Meu pai nasceu em 1930 e não gostava que a minha mãe
trabalhasse fora. Eu nasci em 1960 e desde que fiquei adulto nunca namorei uma
mulher que não tivesse ocupação. Meus filhos, que nasceram nos anos 1980, terão
o direito de ver o jogo do time deles na TV enquanto a mulher deles lava a
louça? Duvido. Só se o relógio andar para trás e o mundo for retomado pelos
felicianos. Uma das medidas mais constantes do avanço civilizatório é a
expansão dos direitos da mulher. Há 50 anos, quando a Betty Friedan escreveu A
mística feminina, elas exigiam o direito de trabalhar fora. Conseguiram.
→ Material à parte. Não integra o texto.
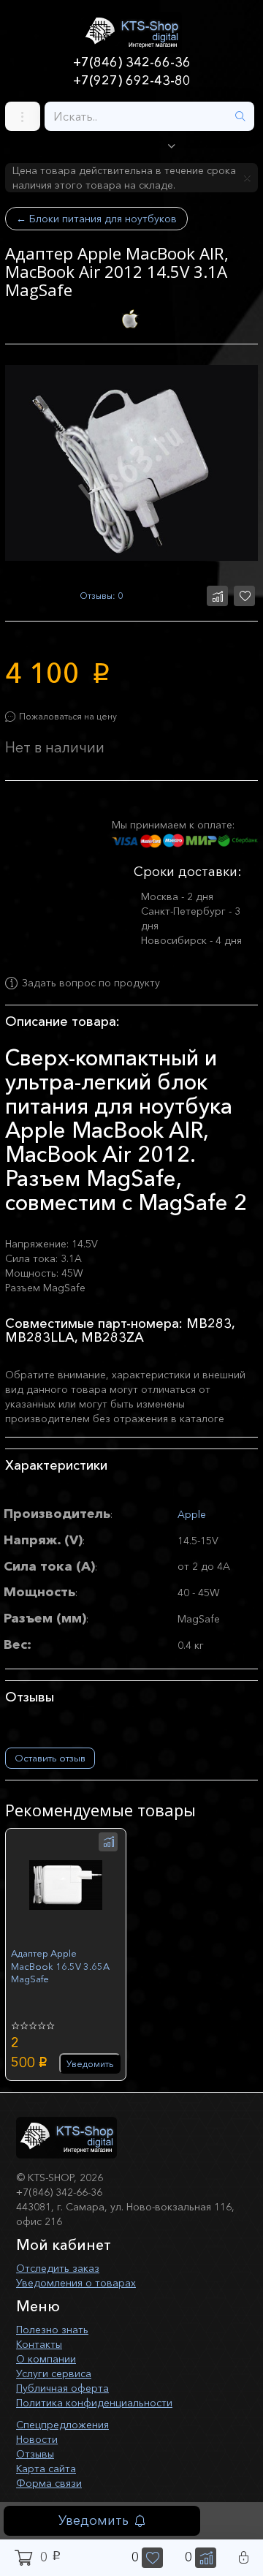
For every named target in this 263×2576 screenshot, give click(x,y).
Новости (37, 2439)
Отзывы (35, 2453)
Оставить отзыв (50, 1758)
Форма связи (49, 2483)
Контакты (39, 2344)
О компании (46, 2358)
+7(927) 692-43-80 (132, 80)
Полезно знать (52, 2329)
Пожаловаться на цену (68, 716)
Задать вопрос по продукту (91, 983)
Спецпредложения (62, 2424)
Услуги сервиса (53, 2373)
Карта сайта (46, 2468)
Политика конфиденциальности (94, 2402)
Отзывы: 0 (101, 595)
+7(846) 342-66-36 (132, 62)
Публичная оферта (62, 2388)
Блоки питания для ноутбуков (96, 218)
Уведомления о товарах (76, 2282)
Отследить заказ (57, 2268)
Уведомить (93, 2520)
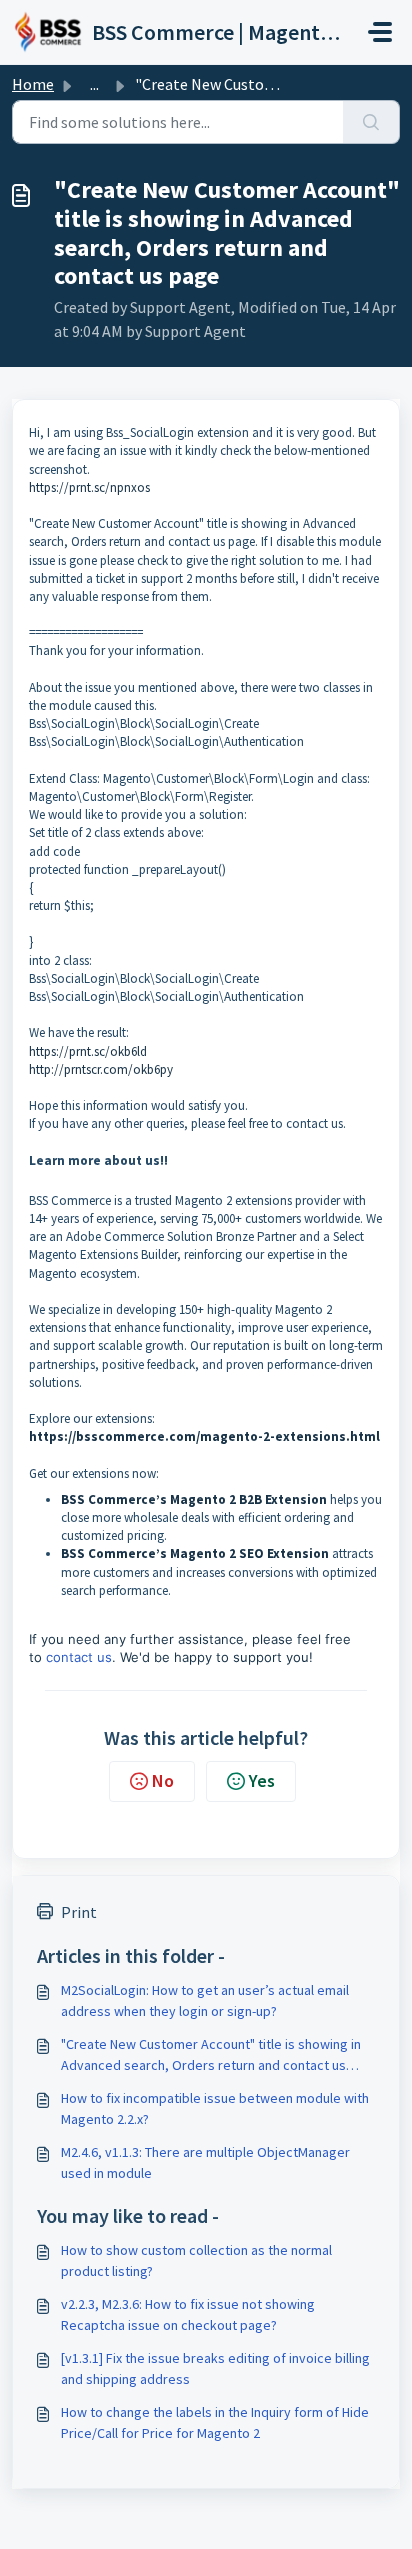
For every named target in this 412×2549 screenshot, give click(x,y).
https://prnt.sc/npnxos (89, 487)
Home (33, 84)
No (163, 1780)
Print (79, 1912)
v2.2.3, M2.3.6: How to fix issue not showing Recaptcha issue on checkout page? (188, 2314)
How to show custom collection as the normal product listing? (196, 2260)
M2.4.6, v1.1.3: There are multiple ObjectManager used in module (205, 2162)
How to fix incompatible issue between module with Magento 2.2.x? (215, 2108)
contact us (79, 1657)
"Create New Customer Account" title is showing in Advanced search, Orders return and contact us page (211, 2055)
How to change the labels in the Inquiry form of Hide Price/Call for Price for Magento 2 (215, 2422)
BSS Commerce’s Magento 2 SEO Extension (195, 1553)
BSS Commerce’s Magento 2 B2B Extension (194, 1499)
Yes (262, 1780)
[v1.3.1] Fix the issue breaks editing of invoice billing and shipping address (215, 2368)
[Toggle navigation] (380, 32)
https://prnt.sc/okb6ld (88, 1051)
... (94, 84)
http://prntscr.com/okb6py (101, 1069)
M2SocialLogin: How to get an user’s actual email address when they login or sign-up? (205, 2000)
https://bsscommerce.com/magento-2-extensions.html (204, 1436)
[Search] (371, 122)
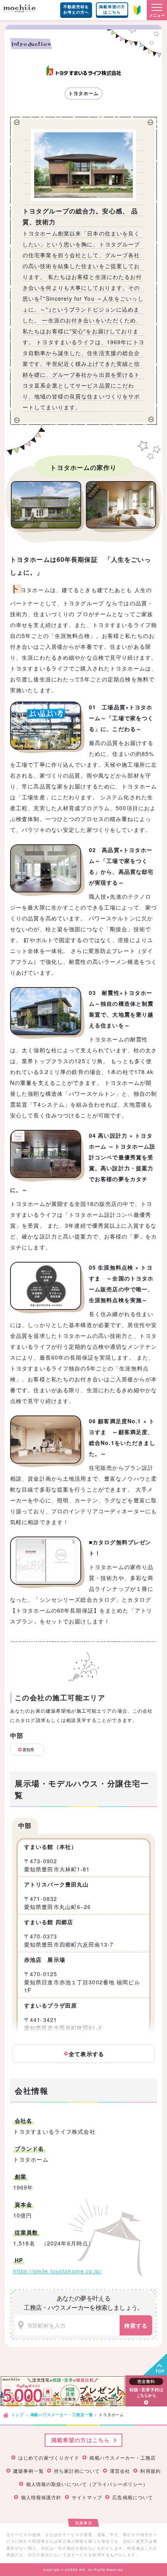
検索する (136, 2325)
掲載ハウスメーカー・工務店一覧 (61, 2414)
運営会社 (120, 2471)
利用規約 (150, 2471)
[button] (157, 10)
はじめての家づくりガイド (48, 2458)
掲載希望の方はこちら (112, 9)
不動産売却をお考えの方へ (76, 9)
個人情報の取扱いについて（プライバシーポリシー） (87, 2484)
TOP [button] (160, 2371)
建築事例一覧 (28, 2471)
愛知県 (28, 1749)
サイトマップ (87, 2497)
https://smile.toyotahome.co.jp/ (57, 2271)
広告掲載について (132, 2497)
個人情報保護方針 (41, 2497)
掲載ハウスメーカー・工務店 (122, 2458)
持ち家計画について (77, 2471)
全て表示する (85, 2054)
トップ (17, 2414)
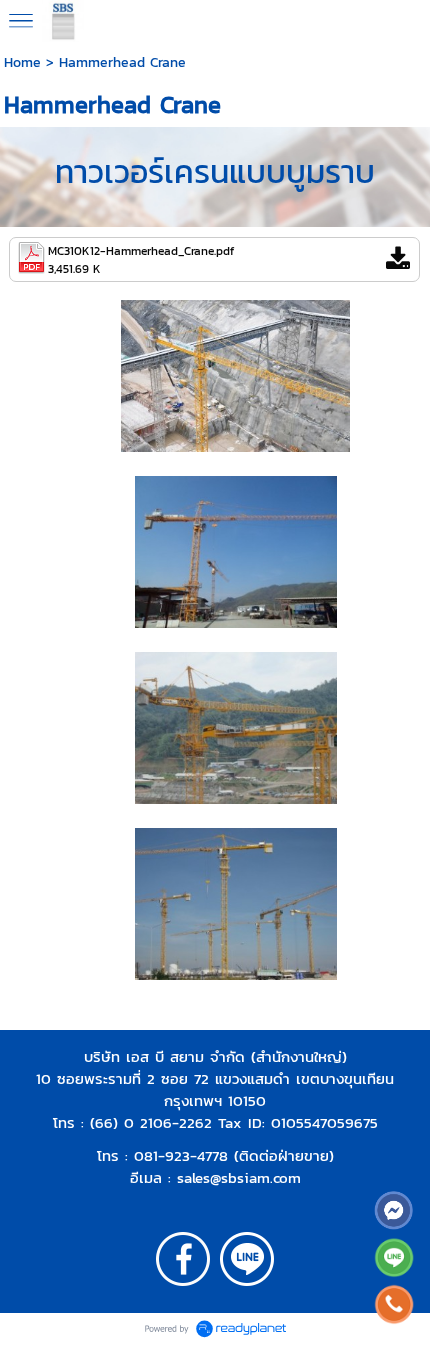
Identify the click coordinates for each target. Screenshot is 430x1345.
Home (22, 62)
Agora,
no início do século 21, exigem que nós também trabalhemos dentro de casa - e
conseguirão da mesma forma, provavelmente em menos tempo. É uma simples questão
de racionalidade e de justiça. Pense no fim da servidão doméstica de metade da
humanidade.
Escrevo essas coisas sem hesitação, porque eu mesmo não sou
exemplo de nada. Minha mãe pedia ajuda em casa e eu fingia de surdo, enquanto
as minhas irmãs cooperavam. Nunca aprendi a cozinhar. Agora, um bocado mais
velho e talvez um pouco mais sábio, tento mudar, mas é duro alterar os hábitos
de uma vida. A divisão das tarefas domésticas ainda é o motivo de sete em cada
10 discussões na minha casa. Não discuto SE, discuto QUANDO e COMO fazer o que
tem de ser feito, mas ainda discuto. A vontade é deixar tudo para amanhã. No
fundo, conto com a faxineira, que, uma vez por semana, restaura a base material
do meu casamento. Ela também é mulher e provavelmente não estará na minha casa
dentro de 10 anos. Nem na sua. Melhor seria aprender a fazer rápido o que tem de
ser feito: lavar a louça, lavar a roupa, cuidar da casa e cozinhar.